Releases: bitsandbytes-foundation/bitsandbytes
0.48.0: Intel GPU & Gaudi support, CUDA 13, performance improvements, and more!
Highlights
🎉 Intel GPU Support
We now officially support Intel GPUs on Linux and Windows! Support is included for all major features (LLM.int8(), QLoRA, 8bit optimizers) with the exception of the paged optimizer feature.
This support includes the following hardware:
- Intel® Arc™ B-Series Graphics
- Intel® Arc™ A-Series Graphics
- Intel® Data Center GPU Max Series
A compatible PyTorch version with Intel XPU support is required. The current minimum is PyTorch 2.6.0. It is recommended to use the latest stable release.

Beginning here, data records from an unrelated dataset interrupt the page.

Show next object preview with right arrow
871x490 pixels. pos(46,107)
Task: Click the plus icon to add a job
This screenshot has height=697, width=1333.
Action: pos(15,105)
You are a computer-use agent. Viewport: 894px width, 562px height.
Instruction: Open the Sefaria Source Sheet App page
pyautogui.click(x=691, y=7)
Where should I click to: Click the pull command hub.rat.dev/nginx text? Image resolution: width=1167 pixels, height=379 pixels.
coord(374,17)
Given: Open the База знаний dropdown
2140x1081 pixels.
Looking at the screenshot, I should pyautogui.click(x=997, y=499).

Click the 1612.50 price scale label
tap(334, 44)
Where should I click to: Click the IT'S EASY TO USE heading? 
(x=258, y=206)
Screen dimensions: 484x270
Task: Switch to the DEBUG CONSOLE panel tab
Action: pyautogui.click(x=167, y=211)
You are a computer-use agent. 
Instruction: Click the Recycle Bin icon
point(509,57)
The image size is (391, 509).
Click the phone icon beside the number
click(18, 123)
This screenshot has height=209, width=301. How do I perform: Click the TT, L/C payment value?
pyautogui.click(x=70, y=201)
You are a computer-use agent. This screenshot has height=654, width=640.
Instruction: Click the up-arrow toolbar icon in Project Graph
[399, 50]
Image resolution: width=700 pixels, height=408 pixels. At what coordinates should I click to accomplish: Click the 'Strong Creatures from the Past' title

See Getting Started on Intel GPU for guidance.
🎉 Intel Gaudi Support
We now officially support Intel Gaudi2 and Gaudi3 accelerators. This support includes LLM.int8() and QLoRA with the NF4 data type. At this time optimizers are not implemented.
A compatible PyTorch version with Intel Gaudi support is required. The current minimum is Gaudi v1.21 with PyTorch 2.6.0. It is recommended to use the latest stable release. See the Gaudi software installation guide for guidance.
NVIDIA CUDA
- The 4bit dequantization kernel was improved by @Mhmd-Hisham in #1746. This change brings noticeable speed improvements for prefill, batch token generation, and training. The improvement is particularly prominent on A100, H100, and B200.
- We've added CUDA 13.0 compatibility across Linux x86-64, Linux aarch64, and Windows x86-64 platforms.
- Hardware support for CUDA 13.0 is limited to Turing generation and newer.
- Support for Thor (SM110) is available in the Linux aarch64 build.
🚨 Breaking Changes
- Dropped support for PyTorch 2.2. The new minimum requirement is 2.3.0.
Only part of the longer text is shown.